Of these 66 potential buyers with a preference for tail-end funds, the largest proportion (49%) are based in Europe, followed by North America (42%). The remainder are based in countries outside these two regions, such as Israel, Mauritius and Japan. The largest of these secondary market buyers are US-headquartered HarbourVest Partners and Neuberger Berman. Both private equity fund of funds managers currently have $40bn in assets under management and are actively seeking to purchase global stakes in buyout and venture capital vehicles over 2017.
Other notable secondary market buyers with a preference for tail-end funds include:
- Portfolio Advisors: the $36bn private equity fund of funds manager is currently fundraising for its latest dedicated secondaries vehicle, Portfolio Advisors Secondary Fund III. The fund is targeting $1bn to acquire stakes in US-focused buyout funds and will also consider direct investments.
- Pavilion Alternatives Group (formerly Altius Associates): the UK-based private equity fund of funds manager typically seeks to target venture capital and buyout vehicles on a global scale.

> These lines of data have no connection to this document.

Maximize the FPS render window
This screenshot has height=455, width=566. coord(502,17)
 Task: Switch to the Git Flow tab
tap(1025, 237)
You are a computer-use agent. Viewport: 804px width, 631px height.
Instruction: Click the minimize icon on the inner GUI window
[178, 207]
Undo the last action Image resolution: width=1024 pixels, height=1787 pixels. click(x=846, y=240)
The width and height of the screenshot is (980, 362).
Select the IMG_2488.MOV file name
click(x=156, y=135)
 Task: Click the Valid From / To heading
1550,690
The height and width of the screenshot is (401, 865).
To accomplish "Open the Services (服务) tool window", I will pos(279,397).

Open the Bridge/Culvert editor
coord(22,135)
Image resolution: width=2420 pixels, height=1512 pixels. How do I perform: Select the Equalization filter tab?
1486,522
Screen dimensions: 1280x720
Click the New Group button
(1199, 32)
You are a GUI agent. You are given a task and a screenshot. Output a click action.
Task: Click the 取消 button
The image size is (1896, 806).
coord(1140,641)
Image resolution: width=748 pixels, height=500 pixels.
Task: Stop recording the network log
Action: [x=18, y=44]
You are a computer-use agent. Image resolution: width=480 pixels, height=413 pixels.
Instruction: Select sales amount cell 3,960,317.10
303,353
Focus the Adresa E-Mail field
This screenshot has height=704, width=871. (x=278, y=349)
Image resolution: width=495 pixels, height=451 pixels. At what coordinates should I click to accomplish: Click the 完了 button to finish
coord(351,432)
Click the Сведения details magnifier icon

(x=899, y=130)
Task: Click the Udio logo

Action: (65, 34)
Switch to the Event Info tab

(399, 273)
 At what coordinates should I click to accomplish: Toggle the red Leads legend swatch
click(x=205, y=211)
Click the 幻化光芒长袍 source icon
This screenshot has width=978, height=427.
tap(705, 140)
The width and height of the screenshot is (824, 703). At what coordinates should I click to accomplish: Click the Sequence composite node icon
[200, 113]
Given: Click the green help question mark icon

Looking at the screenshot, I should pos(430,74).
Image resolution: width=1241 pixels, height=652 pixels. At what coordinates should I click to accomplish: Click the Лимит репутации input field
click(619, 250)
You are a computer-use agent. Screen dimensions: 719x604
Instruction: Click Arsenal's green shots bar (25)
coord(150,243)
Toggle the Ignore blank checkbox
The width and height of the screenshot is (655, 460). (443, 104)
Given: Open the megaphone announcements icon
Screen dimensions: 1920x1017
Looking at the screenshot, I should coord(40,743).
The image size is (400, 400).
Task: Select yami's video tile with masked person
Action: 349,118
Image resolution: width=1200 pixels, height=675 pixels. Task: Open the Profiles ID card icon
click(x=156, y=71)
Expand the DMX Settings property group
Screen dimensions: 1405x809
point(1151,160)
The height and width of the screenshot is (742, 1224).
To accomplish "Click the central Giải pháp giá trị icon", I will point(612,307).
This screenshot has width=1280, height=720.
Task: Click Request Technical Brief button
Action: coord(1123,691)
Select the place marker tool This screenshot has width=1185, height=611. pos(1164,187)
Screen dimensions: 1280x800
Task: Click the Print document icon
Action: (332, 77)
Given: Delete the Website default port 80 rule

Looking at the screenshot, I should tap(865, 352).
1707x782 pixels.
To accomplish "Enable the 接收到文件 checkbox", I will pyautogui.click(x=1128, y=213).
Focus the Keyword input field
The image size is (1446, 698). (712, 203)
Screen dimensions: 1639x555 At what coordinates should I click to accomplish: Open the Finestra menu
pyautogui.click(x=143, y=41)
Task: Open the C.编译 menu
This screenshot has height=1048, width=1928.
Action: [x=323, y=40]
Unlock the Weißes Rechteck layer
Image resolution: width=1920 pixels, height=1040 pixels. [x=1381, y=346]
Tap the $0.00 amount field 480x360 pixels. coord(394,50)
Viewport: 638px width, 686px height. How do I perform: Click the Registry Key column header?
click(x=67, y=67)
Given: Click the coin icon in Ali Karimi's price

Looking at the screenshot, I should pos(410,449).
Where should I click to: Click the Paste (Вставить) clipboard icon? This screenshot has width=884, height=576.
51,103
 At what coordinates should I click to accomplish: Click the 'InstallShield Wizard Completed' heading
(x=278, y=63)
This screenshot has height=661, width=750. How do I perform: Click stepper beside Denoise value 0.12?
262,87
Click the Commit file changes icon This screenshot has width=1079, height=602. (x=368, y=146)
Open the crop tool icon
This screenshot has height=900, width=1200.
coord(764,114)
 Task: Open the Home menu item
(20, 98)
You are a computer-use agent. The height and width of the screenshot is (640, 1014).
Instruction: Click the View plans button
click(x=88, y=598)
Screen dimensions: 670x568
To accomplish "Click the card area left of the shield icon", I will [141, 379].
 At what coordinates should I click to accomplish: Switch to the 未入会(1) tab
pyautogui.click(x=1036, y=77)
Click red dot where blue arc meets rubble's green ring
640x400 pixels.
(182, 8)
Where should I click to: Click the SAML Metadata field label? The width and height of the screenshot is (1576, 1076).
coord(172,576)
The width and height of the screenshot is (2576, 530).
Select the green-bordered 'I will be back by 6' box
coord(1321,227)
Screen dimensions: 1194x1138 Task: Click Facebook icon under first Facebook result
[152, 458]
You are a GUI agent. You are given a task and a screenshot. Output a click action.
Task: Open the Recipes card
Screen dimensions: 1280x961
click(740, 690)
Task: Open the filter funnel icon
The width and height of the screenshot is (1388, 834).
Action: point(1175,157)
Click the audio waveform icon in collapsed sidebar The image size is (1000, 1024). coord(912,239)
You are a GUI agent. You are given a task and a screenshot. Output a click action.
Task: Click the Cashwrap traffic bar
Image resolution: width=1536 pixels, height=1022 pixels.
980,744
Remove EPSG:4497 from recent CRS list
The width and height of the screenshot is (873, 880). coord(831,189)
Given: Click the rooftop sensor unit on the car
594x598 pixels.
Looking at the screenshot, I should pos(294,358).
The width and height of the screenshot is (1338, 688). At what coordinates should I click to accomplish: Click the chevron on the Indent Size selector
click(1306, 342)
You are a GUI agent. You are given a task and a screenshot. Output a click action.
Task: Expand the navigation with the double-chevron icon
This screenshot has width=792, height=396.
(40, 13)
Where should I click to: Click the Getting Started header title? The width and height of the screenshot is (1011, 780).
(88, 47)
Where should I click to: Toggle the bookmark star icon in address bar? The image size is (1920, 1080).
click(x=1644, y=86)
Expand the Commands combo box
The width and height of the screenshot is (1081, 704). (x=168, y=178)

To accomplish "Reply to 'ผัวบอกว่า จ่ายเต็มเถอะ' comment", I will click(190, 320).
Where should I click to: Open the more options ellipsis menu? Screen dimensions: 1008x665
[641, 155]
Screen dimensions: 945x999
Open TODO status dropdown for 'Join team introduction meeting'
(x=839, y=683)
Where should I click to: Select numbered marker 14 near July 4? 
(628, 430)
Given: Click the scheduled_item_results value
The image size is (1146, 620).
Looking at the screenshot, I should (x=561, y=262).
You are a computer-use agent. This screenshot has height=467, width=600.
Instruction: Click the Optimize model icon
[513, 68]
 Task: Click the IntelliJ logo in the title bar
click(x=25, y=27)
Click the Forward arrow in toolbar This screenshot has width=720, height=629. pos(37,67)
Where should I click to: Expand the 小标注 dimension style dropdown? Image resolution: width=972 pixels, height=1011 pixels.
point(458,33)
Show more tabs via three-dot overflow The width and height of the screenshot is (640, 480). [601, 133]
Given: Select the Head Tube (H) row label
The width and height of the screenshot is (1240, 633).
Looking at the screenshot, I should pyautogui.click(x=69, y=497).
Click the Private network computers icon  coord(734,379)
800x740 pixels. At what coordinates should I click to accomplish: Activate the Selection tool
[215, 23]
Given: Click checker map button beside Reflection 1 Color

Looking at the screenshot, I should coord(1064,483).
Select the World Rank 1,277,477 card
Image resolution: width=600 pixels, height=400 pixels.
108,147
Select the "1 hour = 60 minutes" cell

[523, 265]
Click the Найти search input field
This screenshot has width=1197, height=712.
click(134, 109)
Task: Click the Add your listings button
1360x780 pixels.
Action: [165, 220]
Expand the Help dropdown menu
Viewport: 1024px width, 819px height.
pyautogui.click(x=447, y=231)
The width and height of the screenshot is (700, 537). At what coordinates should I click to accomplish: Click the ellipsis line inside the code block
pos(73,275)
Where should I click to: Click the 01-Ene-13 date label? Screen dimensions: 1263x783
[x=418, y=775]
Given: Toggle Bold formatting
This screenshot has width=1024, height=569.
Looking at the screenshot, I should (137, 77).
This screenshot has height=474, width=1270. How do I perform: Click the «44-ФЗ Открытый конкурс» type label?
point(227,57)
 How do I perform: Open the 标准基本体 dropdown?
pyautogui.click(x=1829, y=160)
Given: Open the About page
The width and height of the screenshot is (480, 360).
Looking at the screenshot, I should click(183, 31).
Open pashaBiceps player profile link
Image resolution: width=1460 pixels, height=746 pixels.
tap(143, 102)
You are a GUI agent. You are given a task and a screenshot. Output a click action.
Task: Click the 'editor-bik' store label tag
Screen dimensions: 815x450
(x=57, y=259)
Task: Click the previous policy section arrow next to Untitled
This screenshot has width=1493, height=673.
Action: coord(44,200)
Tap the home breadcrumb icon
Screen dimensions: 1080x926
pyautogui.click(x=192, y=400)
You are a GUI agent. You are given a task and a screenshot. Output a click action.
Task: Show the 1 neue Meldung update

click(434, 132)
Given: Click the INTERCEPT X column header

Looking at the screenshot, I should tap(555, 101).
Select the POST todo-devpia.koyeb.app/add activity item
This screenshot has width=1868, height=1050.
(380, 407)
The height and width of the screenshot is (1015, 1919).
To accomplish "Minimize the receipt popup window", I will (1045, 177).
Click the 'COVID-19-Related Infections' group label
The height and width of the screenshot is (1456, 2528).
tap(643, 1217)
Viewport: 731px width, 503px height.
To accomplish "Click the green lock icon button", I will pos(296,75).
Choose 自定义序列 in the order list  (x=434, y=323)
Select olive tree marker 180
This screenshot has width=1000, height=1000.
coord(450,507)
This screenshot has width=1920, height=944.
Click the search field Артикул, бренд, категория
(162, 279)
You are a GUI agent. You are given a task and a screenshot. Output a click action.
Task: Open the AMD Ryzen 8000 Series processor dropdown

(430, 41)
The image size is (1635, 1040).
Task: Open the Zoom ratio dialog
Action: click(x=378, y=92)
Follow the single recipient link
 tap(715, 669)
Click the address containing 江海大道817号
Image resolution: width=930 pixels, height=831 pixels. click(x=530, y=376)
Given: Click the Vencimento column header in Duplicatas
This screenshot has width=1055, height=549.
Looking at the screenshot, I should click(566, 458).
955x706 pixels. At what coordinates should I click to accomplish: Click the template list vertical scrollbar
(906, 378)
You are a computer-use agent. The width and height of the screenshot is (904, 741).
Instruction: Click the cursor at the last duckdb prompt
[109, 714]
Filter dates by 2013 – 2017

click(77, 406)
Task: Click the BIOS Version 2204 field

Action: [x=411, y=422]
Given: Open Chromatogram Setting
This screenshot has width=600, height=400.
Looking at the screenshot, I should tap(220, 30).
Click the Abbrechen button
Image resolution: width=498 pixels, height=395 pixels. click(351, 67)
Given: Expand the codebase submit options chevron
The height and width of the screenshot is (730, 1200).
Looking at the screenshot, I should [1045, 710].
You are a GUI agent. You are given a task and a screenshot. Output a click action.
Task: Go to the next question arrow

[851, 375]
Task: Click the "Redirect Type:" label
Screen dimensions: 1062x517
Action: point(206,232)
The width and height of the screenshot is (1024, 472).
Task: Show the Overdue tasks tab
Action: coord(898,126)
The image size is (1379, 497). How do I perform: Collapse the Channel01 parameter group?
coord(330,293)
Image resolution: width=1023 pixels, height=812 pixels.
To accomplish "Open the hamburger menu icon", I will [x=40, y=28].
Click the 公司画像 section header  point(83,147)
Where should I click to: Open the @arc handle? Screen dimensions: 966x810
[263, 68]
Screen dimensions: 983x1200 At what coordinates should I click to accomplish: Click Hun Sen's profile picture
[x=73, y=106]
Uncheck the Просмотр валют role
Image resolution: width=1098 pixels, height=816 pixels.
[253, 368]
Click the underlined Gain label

There are associated negatives with investment in tail-end funds, particularly because these funds can add an unnecessary administrative burden and would also have few remaining assets, the value of which is only a small fraction of the original fund size. However, the transaction has become attractive to secondary market buyers because at this stage, a fund would be deep in ‘harvesting mode’, and therefore returning capital more rapidly, which would consequently help boost performance. In addition, secondary market sellers would most likely want to avoid the cost of monitoring the tail-end funds and therefore a fund may be purchased at an attractive discount to its actual value.